**What you need to do:** Wherever the string "Python" turns up in the data, copy the whole line.

Saved entries:
—————

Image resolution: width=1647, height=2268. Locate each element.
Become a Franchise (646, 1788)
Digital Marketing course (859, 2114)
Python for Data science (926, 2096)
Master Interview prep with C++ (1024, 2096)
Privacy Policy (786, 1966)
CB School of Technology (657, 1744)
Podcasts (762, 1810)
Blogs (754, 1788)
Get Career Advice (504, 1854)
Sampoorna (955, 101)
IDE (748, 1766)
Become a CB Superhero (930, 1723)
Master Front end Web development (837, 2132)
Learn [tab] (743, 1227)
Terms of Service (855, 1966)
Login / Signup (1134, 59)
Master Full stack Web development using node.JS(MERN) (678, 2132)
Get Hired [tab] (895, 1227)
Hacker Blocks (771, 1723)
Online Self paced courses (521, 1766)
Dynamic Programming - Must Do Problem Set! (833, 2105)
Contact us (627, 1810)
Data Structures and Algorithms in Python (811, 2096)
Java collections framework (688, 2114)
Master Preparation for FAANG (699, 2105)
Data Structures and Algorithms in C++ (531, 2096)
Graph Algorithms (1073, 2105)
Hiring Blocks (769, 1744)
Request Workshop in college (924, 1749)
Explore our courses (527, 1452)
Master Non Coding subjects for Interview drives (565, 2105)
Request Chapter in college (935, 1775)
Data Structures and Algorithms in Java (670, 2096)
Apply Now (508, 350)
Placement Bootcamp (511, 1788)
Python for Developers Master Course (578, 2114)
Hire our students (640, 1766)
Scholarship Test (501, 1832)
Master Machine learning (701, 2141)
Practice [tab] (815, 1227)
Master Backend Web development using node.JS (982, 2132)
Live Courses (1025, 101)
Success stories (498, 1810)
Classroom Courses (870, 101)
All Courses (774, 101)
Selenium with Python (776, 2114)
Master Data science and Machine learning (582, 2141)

—————

**Solution:**
Python for Data science (926, 2096)
Data Structures and Algorithms in Python (811, 2096)
Python for Developers Master Course (578, 2114)
Selenium with Python (776, 2114)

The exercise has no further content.